Problem description = Using the listing below, copy exactly the lines from the one containing "Kasyno vegas chihuly szklany sufit (246, 98)" to the one containing "Texas holdem three of a kind tie (160, 1930)", both lines included, and no others.

########

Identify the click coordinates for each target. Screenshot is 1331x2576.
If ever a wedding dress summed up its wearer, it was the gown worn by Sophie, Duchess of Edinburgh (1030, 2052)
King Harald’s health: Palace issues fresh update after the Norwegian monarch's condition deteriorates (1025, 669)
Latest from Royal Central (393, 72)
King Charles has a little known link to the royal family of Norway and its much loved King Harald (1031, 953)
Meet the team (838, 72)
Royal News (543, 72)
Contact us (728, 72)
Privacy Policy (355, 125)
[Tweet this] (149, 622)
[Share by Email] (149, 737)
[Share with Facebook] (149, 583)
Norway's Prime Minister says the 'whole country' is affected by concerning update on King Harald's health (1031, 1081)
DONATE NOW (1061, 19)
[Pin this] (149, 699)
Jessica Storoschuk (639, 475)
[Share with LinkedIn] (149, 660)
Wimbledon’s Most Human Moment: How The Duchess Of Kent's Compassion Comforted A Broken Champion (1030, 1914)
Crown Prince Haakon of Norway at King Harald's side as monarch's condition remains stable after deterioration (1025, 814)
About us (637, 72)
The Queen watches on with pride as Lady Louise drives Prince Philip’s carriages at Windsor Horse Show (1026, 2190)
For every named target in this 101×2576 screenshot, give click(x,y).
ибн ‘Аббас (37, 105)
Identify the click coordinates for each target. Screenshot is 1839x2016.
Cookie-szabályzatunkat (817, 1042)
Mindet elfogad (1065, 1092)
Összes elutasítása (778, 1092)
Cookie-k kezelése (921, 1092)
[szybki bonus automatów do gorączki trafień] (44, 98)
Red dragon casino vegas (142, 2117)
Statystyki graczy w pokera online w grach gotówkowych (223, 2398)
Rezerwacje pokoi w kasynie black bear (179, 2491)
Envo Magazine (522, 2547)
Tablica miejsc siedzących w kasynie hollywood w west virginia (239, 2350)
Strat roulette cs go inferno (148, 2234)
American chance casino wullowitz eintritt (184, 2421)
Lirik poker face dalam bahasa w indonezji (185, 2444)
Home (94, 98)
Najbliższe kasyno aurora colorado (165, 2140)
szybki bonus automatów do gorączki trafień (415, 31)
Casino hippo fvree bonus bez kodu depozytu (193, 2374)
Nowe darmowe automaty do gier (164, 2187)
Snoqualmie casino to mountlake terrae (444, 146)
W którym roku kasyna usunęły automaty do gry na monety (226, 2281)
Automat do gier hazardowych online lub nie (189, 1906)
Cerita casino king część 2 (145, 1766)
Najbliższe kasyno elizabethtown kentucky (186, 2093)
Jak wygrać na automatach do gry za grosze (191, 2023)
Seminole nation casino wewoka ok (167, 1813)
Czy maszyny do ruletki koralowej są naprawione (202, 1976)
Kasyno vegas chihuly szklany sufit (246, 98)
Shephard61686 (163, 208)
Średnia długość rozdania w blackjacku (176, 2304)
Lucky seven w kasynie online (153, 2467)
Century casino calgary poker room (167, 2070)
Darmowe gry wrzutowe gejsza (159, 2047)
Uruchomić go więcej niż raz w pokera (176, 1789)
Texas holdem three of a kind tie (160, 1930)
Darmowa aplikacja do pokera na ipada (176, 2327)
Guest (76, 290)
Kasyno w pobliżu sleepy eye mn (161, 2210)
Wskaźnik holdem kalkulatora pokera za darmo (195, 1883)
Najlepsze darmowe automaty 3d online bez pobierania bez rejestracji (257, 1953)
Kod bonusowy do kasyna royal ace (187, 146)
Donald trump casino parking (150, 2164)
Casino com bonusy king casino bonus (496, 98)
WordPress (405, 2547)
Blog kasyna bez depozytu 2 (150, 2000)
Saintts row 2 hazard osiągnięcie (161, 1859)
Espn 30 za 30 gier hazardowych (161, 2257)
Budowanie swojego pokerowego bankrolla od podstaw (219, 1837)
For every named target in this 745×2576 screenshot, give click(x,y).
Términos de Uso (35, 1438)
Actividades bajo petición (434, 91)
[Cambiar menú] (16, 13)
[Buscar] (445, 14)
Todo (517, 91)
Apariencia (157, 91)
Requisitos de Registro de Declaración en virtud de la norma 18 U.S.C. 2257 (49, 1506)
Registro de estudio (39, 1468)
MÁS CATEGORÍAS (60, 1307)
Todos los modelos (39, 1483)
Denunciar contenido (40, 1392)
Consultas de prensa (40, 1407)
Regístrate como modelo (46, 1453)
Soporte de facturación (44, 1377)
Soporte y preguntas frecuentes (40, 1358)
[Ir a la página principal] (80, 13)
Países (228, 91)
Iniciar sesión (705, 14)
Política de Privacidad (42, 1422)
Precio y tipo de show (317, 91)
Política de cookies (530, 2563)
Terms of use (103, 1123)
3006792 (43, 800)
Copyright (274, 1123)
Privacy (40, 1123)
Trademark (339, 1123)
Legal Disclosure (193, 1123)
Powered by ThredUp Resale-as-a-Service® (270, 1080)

########

Solution for this task =
Kasyno vegas chihuly szklany sufit (246, 98)
Shephard61686 (163, 208)
Średnia długość rozdania w blackjacku (176, 2304)
Lucky seven w kasynie online (153, 2467)
Century casino calgary poker room (167, 2070)
Darmowe gry wrzutowe gejsza (159, 2047)
Uruchomić go więcej niż raz w pokera (176, 1789)
Texas holdem three of a kind tie (160, 1930)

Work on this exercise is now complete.